Below is an extract of Roberto Cingolani’s lecture.

“The concepts of technology and sustainability are closely linked, but this connection is something that has become apparent quite recently. Homo Sapiens progressed at a very slow pace for about 16,000 years, and it is only in the last few centuries that we have notched up a series of discoveries and inventions that have revolutionised our relationship with the ecosystem and its very existence: if our story were to be concentrated in one day, these discoveries would have been made in the last twenty minutes!

“Progress has undoubtedly made Homo Sapiens the dominant species and lengthened human life expectancy. Improved nutrition and living conditions, the ability to move, interact and communicate have enabled us to develop the civilization in which we now live. But these extraordinary successes have also created rising inequality and major problems, such as pollution, global warming, over-population, water shortages, and loss of biodiversity. The paradox of progress is that it has made us increasingly stronger, but at the expense of the ecosystem in which we are forced to live, thus generating new vulnerabilities.

“This, in a nutshell, is the idea behind the three debts run up by Sapiens in its recent evolution: an economic debt, an environmental debt and a cognitive debt (which will become increasingly dominant in the coming years). In such a complex framework, sustainability plays a key role on a global scale.

“The United Nations have taken action with their 2030 Agenda comprising 17 goals for sustainable development, while the European Commissions’ European Green Deal has raised the bar even higher. The system is moving, but there are certain key challenges and cross-cutting issues that do not have a unique solution: environmental pollution, for example, which affects the health of the planet and of us humans, but also fairness and economic sustainability. Pollution also has effects which may at first seem disconnected: damage to the food supply chain, new diseases, ecological and systemic changes, loss of biodiversity waste disposal in urban agglomerations. All this is causing sudden environmental disasters that have cost $14 trillion over the last decade. These are phenomena that we did not take into account when we began implementing our growth model.

“Another problem is gender equality, the empowerment of women, which in least developed countries should act as a major sustainability multiplier. And then there are urbanisation, an issue that has not yet been fully addressed, the reduction of carbon dioxide emissions, and the food system, currently under pressure from high food demand and enormous waste. The health of the planet, and that of us humans, is becoming increasingly interconnected, and every aspect of global sustainability interrelated.

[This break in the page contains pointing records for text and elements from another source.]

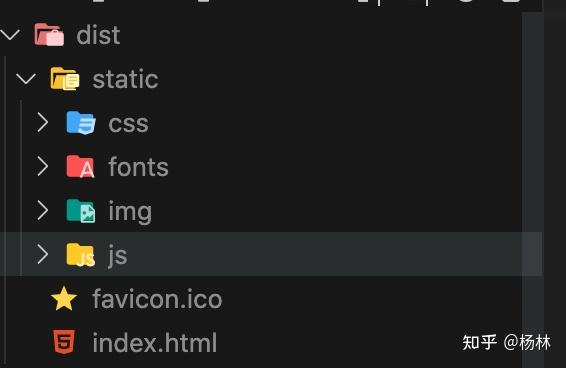Click the star icon beside favicon.ico
This screenshot has width=566, height=368.
pos(64,299)
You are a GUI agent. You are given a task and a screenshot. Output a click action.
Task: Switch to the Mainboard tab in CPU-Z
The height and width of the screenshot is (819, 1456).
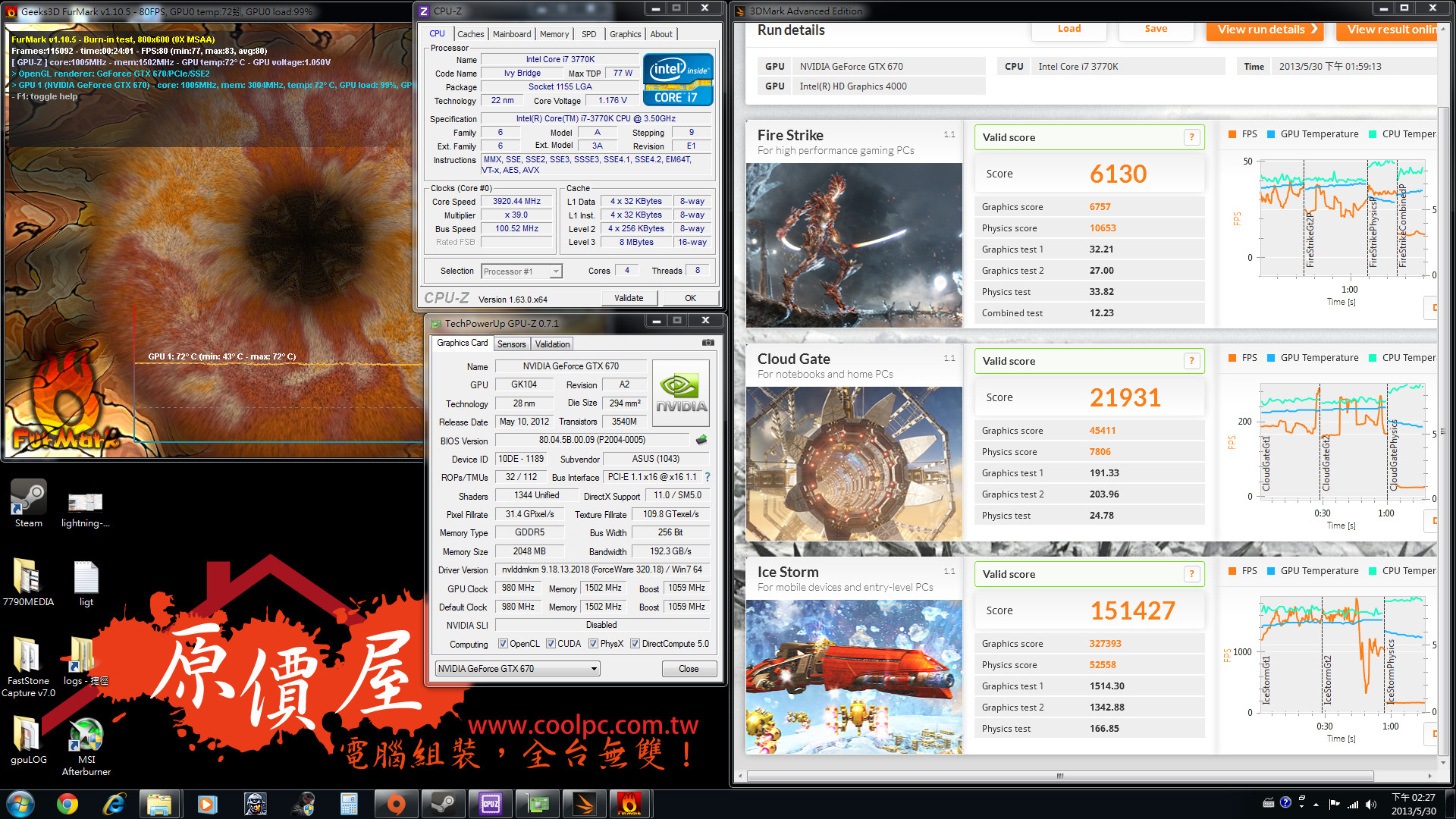click(x=511, y=34)
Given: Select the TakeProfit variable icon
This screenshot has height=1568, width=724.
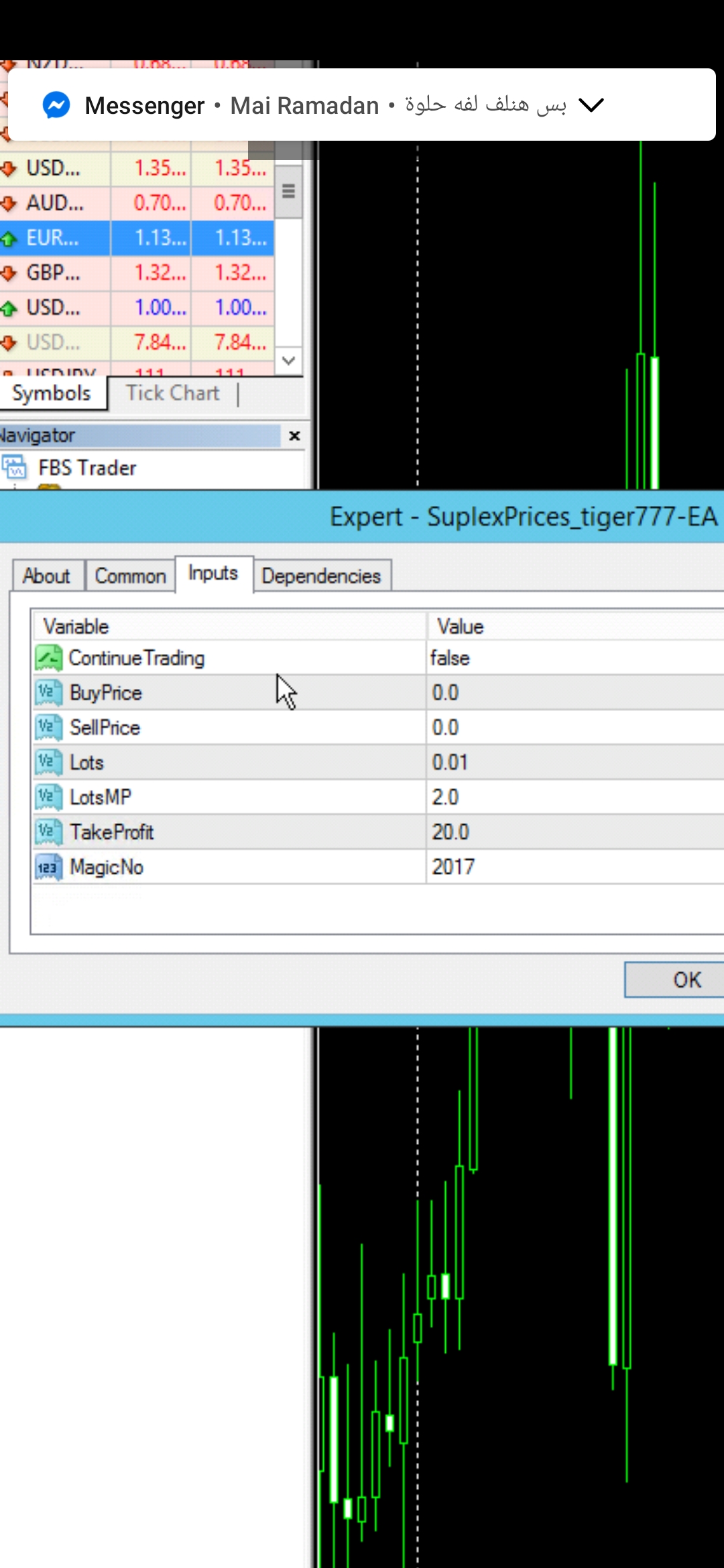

“That is why technology’s biggest challenge today is to develop solutions capable of producing multiple benefits - solving one problem at a time is no longer enough. Sustainability is and will always be a compromise. Technology offers solutions with a limited lifespan. Perhaps the only real solution is for Homo Sapiens to become more aware. The first investment in sustainability lies in education, the aim of which should be to create informed citizens, people capable of developing cross-cutting solutions. Only at that point will technology be able to generate solutions that, while limited, will be longer lasting, and compromises that are more acceptable.”